St. Paul schools lay out responsibilities of officers in schools


After some controversy over having police in St. Paul schools, the district has clarified the duties of school resource officers so they'll be more visible to students.

The school board Tuesday night approved the new agreement with the St. Paul Police Department for the upcoming school year, which begins Sept. 6.

The contract comes after video surfaced in May of a white officer forcefully arresting a black student at St. Paul's Central High School, sparking student protests and outcry from community members.

The district decided to get input from students, staff, community stakeholders, police and community workgroups to come up with the contract, a news release says. And Steve Marchese, a member of the school board, told the Star Tribune he thinks doing so strengthened their agreement with the police department.

"We've come a long ways.

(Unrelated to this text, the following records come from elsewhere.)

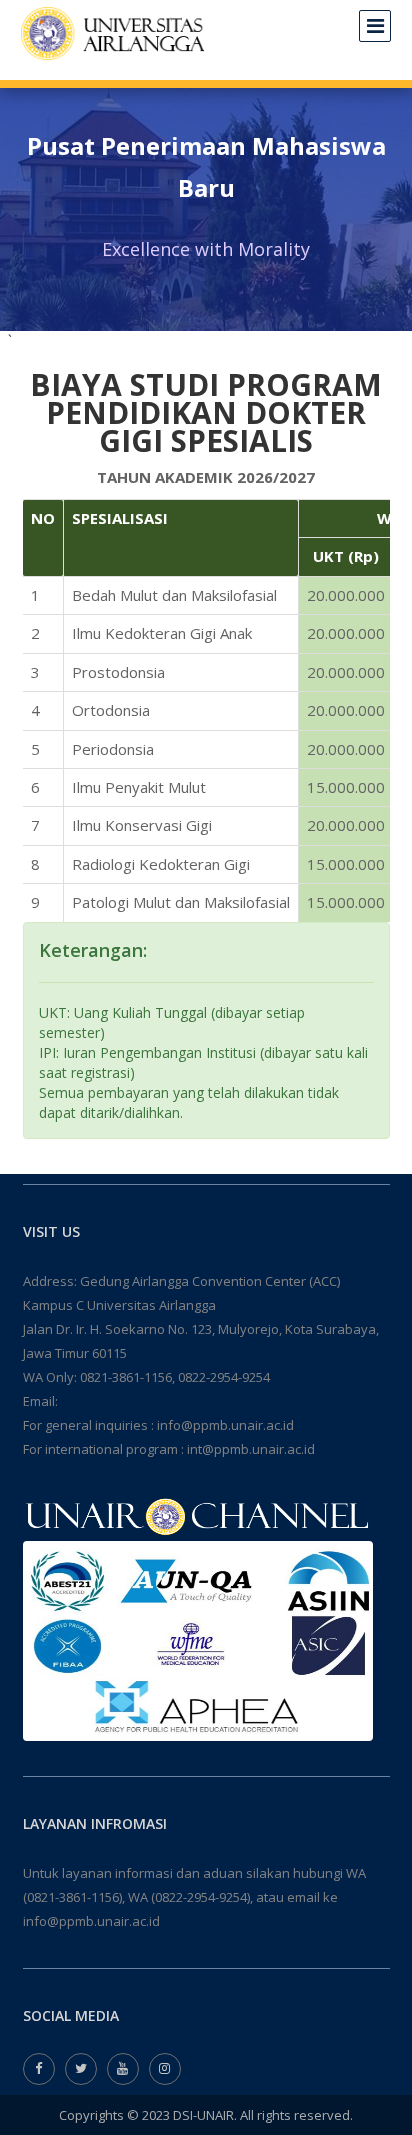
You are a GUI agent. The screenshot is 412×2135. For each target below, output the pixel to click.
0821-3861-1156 (126, 1377)
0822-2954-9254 (224, 1377)
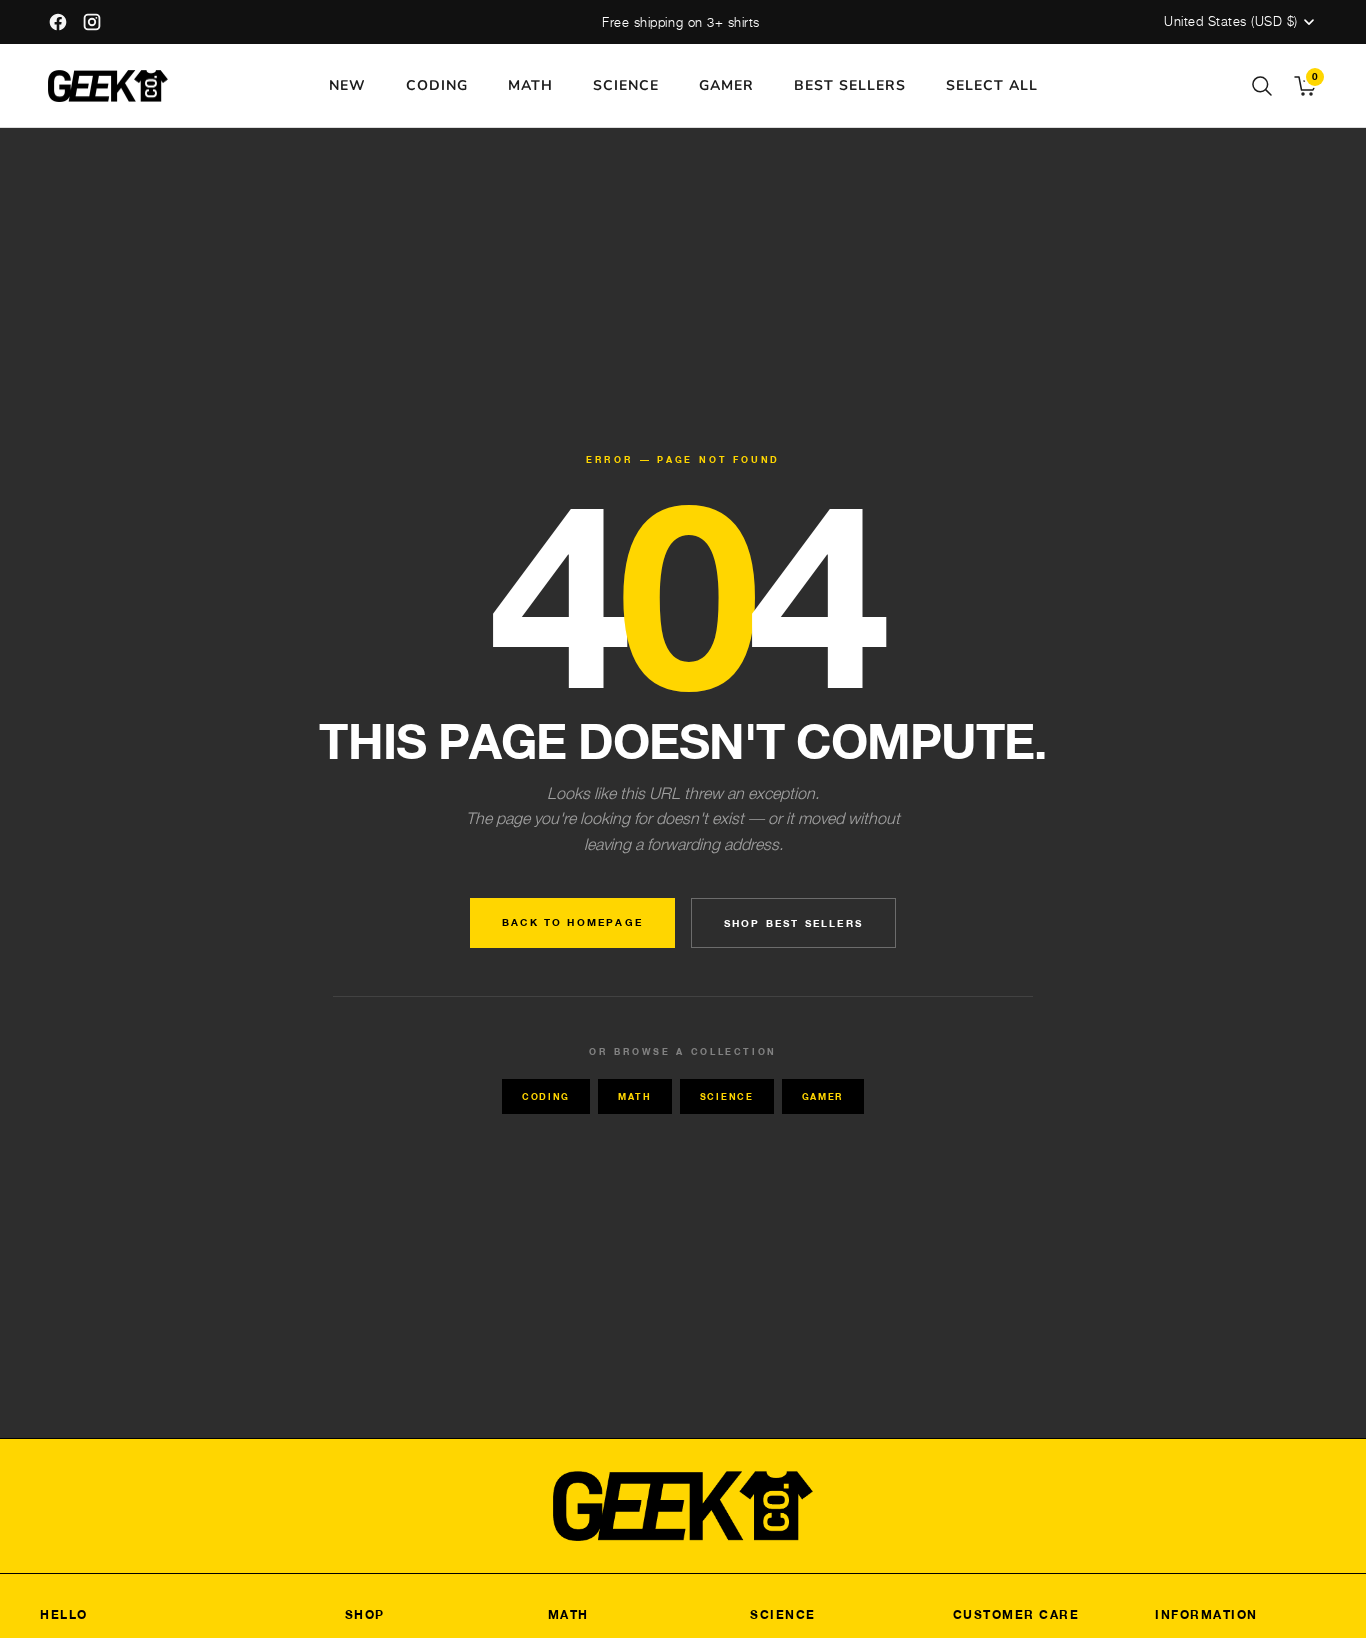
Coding (546, 1096)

It's not perfect, but it's leaps and bounds from where we started years ago. And it's leaps and bounds from where we started even in April," Jackie Turner, St. Paul schools' chief engagement officer, told MPR News. "I think everyone can see themselves in this contract — the students, the police, the principals."

SROs will be more visible – and have more training

The school board laid out the responsibilities for its nine school resource officers (SROs). Among them:

  • SROs won't deal with student discipline – they're there to deal with criminal behavior. And the administration will consult the student handbook on whether or not to involve an SRO in a student matter.
  • If an SRO "must have hands on engagement with a student" a school administrator should be present whenever possible – this includes arrests.
  • Officers will undergo at least 16 hours of training in racial equity, non-violent crisis intervention and de-escalation, and youth mental health first aid.
  • SROs will meet monthly with staff and students, as well as report monthly on interactions they have with students.
  • Officers should be more visible and promote positive interactions with students. They'll be involved in opening week activities so students can get to know them. Students will also get to submit interview questions for potential officers.
  • SROs will wear different uniforms – a blue collared shirt – that'll distinguish them from school security guards and make them seem less intimidating.

The City of St. Paul and St. Paul Public Schools will share the cost of the $984,499 contract, with the school district paying $884,499, according to the news release.